[[ DATA FOR THE TASK, beginning ]]
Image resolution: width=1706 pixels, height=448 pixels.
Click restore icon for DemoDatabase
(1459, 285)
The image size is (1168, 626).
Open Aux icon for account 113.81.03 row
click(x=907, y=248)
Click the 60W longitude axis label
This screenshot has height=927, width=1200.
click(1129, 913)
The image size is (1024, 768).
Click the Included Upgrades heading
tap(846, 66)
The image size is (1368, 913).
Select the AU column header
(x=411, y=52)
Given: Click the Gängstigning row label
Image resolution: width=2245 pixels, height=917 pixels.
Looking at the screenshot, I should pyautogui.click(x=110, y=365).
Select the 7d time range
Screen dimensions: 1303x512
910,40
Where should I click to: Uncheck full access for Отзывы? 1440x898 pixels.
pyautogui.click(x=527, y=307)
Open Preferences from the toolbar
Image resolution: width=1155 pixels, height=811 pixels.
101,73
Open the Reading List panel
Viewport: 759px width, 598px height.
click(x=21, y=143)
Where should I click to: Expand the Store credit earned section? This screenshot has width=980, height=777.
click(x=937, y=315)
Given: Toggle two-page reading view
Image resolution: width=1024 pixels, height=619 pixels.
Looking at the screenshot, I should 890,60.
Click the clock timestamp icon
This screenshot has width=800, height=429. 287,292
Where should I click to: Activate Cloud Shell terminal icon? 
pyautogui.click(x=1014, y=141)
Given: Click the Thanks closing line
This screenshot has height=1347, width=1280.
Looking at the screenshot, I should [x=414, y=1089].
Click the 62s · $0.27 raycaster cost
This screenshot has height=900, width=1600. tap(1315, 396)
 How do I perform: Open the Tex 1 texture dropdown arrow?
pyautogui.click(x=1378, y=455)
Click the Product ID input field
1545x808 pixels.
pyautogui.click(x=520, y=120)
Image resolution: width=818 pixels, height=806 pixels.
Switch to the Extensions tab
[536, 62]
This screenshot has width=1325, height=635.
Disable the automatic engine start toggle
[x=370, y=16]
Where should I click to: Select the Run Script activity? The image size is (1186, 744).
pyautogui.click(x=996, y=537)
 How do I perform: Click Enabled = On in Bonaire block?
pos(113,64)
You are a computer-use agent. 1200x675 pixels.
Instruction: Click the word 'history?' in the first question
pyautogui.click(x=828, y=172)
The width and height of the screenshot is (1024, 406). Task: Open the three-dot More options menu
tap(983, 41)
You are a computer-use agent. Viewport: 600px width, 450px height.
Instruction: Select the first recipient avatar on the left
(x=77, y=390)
[[ DATA FOR THE TASK, end ]]
DESCRIPTION OF THE TASK: Could you copy exactly the line containing "Disable the automatic engine start toggle" and each line after it through the end of the records, and nothing else?

WRITTEN SOLUTION:
Disable the automatic engine start toggle
[x=370, y=16]
Where should I click to: Select the Run Script activity? The image size is (1186, 744).
pyautogui.click(x=996, y=537)
 How do I perform: Click Enabled = On in Bonaire block?
pos(113,64)
You are a computer-use agent. 1200x675 pixels.
Instruction: Click the word 'history?' in the first question
pyautogui.click(x=828, y=172)
The width and height of the screenshot is (1024, 406). Task: Open the three-dot More options menu
tap(983, 41)
You are a computer-use agent. Viewport: 600px width, 450px height.
Instruction: Select the first recipient avatar on the left
(x=77, y=390)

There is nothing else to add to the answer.